Recent economic performance

Malawi’s seven-year period of uninterrupted growth (see chart)-even amid a global recession-reflects the benefits of generally sound macroeconomic policies and of debt relief from the Heavily Indebted Poor Countries (HIPC) initiative. Buoyed by several bumper harvests for tobacco, the principal cash crop, and maize, stemming from good rainfall and the distribution of subsidized fertilizer, Malawi’s agriculture-based economy weathered well the global economic storm. It also advanced further toward meeting the United Nations Millennium Development Goals.

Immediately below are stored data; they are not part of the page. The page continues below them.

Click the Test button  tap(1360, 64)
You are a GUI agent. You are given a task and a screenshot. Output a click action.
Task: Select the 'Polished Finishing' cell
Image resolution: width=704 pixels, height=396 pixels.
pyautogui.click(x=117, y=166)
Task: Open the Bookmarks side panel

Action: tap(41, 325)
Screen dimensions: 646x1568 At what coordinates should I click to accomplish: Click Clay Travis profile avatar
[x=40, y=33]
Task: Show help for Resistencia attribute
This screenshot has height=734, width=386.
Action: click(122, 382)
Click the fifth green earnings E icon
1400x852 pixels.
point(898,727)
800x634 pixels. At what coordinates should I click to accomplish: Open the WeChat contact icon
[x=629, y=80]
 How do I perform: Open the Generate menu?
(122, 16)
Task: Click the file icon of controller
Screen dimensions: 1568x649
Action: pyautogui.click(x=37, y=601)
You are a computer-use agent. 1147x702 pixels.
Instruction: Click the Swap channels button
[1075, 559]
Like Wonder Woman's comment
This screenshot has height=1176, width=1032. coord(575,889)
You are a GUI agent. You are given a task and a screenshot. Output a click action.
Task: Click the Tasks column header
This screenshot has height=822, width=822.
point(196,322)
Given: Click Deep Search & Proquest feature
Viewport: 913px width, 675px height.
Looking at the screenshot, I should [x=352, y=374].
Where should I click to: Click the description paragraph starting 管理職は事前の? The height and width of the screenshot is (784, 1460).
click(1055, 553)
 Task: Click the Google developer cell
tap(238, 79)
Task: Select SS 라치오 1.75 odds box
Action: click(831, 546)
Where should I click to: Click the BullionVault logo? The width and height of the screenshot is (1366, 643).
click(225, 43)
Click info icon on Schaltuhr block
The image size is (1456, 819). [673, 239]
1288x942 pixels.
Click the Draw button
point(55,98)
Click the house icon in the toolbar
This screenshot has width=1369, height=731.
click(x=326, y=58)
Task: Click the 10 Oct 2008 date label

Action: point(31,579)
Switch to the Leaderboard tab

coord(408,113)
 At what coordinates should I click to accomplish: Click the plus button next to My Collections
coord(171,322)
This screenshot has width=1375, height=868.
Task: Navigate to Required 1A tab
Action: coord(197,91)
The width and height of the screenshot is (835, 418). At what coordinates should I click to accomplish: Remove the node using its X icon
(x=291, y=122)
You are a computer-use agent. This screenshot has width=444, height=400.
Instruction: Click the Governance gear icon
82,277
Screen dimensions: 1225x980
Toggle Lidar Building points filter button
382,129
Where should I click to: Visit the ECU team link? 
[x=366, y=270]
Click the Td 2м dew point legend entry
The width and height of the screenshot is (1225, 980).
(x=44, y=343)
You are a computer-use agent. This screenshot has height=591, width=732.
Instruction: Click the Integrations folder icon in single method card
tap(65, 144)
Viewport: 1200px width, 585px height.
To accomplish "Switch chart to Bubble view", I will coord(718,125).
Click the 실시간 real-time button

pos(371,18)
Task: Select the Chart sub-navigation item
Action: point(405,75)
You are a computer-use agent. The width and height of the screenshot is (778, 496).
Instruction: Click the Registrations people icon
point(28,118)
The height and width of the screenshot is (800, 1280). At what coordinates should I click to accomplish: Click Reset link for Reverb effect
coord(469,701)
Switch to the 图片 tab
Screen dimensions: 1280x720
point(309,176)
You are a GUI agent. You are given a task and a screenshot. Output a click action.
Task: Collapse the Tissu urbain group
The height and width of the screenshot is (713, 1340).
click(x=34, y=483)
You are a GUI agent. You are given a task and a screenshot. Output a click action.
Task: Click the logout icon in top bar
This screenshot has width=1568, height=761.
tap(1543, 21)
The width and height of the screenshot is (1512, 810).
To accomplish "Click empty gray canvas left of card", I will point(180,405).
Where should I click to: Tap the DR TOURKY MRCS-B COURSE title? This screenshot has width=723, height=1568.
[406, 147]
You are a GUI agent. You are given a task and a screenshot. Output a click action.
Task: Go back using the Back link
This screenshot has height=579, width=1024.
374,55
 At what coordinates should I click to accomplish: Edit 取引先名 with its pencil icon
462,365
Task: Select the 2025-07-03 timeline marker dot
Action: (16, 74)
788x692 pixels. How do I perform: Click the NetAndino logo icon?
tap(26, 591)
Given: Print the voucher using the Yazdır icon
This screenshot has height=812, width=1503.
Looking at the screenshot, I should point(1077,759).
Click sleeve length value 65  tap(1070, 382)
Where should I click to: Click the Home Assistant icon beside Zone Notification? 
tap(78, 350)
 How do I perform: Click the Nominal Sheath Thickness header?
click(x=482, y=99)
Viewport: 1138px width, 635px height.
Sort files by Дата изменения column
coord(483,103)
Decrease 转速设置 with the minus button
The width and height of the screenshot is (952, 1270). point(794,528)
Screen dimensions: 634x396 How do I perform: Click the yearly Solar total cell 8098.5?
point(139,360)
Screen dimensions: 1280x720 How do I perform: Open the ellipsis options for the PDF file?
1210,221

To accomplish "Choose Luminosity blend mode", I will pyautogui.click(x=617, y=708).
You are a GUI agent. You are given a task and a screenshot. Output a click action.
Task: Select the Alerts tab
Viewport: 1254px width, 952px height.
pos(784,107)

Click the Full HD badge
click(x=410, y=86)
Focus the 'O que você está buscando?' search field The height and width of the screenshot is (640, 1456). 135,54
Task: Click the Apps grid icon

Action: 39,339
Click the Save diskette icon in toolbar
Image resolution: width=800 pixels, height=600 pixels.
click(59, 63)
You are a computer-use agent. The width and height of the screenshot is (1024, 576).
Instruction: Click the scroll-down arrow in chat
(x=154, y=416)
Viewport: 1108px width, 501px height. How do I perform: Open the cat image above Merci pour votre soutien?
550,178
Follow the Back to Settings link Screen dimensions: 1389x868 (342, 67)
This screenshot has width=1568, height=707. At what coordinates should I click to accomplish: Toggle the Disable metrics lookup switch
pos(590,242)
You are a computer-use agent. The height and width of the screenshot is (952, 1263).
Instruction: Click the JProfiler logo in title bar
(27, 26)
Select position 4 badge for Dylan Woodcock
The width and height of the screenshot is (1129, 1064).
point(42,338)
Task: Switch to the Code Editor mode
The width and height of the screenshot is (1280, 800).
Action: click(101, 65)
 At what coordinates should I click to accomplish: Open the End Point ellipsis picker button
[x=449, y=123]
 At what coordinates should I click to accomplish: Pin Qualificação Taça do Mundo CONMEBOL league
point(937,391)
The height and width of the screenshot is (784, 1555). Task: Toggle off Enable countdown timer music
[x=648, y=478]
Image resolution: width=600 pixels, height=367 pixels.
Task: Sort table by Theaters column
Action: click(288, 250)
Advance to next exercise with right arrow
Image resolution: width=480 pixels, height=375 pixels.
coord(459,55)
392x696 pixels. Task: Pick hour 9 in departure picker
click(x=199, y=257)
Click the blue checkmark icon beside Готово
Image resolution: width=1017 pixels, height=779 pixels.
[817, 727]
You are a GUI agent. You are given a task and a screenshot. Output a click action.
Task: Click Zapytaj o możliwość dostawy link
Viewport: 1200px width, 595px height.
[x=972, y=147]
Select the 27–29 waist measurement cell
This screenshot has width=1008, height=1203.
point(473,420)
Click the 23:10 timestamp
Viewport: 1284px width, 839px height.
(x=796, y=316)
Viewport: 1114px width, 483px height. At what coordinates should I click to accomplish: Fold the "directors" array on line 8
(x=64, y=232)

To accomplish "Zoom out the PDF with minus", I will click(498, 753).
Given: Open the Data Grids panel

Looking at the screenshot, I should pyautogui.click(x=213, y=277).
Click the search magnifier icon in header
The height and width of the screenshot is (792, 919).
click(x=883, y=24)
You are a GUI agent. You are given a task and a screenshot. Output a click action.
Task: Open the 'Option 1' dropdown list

Successive plentiful harvests have also contributed toward enhanced food security and a moderation in inflation. As a result, from 1990 to 2007, child malnutrition rates fell from over 24 percent (among the highest in sub-Saharan Africa) to about 18 percent, and child mortality rates were almost halved, from 221 per 1,000 children under 5 to 120 per 1,000.

Nevertheless, despite some economic gains, poverty remains entrenched. Malawi also remains vulnerable to weather- and aid-related shocks owing to the undiversified nature of the economy and heavy donor dependence, and has made only limited progress toward economic diversification and agricultural reform. Through its continued engagement with the international financial community and donors, Malawi aims to address obstacles to sustained growth and poverty reduction.

Track record

Malawi’s performance under its most recent Poverty Reduction and Growth Facility arrangement (from August 2005 to August 2008) was largely successful, with domestic debt declining as a share of GDP and HIPC debt relief in 2006 helping to lower the overall debt burden. In addition, fiscal and monetary restraint led to much lower inflation and interest rates, and...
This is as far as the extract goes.